▸ **Required action**
Every entry needs to be repeated exactly, with nothing left out.

▸ **Records provided**
▼▼▼

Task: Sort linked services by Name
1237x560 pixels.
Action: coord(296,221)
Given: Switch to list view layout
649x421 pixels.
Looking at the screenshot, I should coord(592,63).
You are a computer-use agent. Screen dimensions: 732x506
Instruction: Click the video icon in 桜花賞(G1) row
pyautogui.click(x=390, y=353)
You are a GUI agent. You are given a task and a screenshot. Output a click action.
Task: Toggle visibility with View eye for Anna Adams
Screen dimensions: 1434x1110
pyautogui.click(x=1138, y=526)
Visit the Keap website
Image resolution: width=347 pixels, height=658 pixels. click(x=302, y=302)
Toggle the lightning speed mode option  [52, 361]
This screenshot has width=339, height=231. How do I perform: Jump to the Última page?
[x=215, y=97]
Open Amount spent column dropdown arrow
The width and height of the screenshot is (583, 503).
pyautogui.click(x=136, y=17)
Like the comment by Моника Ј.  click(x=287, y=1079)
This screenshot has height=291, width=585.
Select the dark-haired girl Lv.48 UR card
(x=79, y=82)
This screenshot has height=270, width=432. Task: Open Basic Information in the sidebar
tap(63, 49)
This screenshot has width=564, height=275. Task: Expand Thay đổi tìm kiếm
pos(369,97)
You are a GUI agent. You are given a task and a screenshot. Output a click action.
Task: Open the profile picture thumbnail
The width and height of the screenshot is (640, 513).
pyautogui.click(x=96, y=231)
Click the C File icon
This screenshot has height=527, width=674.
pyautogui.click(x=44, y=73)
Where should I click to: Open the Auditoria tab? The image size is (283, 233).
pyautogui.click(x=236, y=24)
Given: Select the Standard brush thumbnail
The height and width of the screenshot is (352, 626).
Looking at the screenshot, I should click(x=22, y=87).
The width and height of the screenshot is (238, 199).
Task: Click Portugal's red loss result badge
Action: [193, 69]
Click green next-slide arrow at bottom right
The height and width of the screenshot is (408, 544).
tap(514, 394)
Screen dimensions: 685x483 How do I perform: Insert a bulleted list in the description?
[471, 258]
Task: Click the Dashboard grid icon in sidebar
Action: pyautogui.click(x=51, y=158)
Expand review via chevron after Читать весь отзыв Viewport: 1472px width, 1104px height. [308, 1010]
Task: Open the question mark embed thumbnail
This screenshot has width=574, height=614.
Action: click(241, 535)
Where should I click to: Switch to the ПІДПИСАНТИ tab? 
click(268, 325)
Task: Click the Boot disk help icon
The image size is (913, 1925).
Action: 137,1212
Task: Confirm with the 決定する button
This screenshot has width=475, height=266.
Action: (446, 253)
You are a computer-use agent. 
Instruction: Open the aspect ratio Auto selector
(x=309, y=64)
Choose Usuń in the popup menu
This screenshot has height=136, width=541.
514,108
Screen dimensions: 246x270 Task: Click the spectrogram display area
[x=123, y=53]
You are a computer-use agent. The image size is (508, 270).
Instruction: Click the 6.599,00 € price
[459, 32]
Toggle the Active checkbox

▲▲▲

▸ **Reply to the task**
Task: Sort linked services by Name
1237x560 pixels.
Action: coord(296,221)
Given: Switch to list view layout
649x421 pixels.
Looking at the screenshot, I should coord(592,63).
You are a computer-use agent. Screen dimensions: 732x506
Instruction: Click the video icon in 桜花賞(G1) row
pyautogui.click(x=390, y=353)
You are a GUI agent. You are given a task and a screenshot. Output a click action.
Task: Toggle visibility with View eye for Anna Adams
Screen dimensions: 1434x1110
pyautogui.click(x=1138, y=526)
Visit the Keap website
Image resolution: width=347 pixels, height=658 pixels. click(x=302, y=302)
Toggle the lightning speed mode option  [52, 361]
This screenshot has width=339, height=231. How do I perform: Jump to the Última page?
[x=215, y=97]
Open Amount spent column dropdown arrow
The width and height of the screenshot is (583, 503).
pyautogui.click(x=136, y=17)
Like the comment by Моника Ј.  click(x=287, y=1079)
This screenshot has height=291, width=585.
Select the dark-haired girl Lv.48 UR card
(x=79, y=82)
This screenshot has height=270, width=432. Task: Open Basic Information in the sidebar
tap(63, 49)
This screenshot has width=564, height=275. Task: Expand Thay đổi tìm kiếm
pos(369,97)
You are a GUI agent. You are given a task and a screenshot. Output a click action.
Task: Open the profile picture thumbnail
The width and height of the screenshot is (640, 513).
pyautogui.click(x=96, y=231)
Click the C File icon
This screenshot has height=527, width=674.
pyautogui.click(x=44, y=73)
Where should I click to: Open the Auditoria tab? The image size is (283, 233).
pyautogui.click(x=236, y=24)
Given: Select the Standard brush thumbnail
The height and width of the screenshot is (352, 626).
Looking at the screenshot, I should click(x=22, y=87).
The width and height of the screenshot is (238, 199).
Task: Click Portugal's red loss result badge
Action: [193, 69]
Click green next-slide arrow at bottom right
The height and width of the screenshot is (408, 544).
tap(514, 394)
Screen dimensions: 685x483 How do I perform: Insert a bulleted list in the description?
[471, 258]
Task: Click the Dashboard grid icon in sidebar
Action: pyautogui.click(x=51, y=158)
Expand review via chevron after Читать весь отзыв Viewport: 1472px width, 1104px height. [308, 1010]
Task: Open the question mark embed thumbnail
This screenshot has width=574, height=614.
Action: click(241, 535)
Where should I click to: Switch to the ПІДПИСАНТИ tab? 
click(268, 325)
Task: Click the Boot disk help icon
The image size is (913, 1925).
Action: 137,1212
Task: Confirm with the 決定する button
This screenshot has width=475, height=266.
Action: (446, 253)
You are a computer-use agent. 
Instruction: Open the aspect ratio Auto selector
(x=309, y=64)
Choose Usuń in the popup menu
This screenshot has height=136, width=541.
514,108
Screen dimensions: 246x270 Task: Click the spectrogram display area
[x=123, y=53]
You are a computer-use agent. The image size is (508, 270).
Instruction: Click the 6.599,00 € price
[459, 32]
Toggle the Active checkbox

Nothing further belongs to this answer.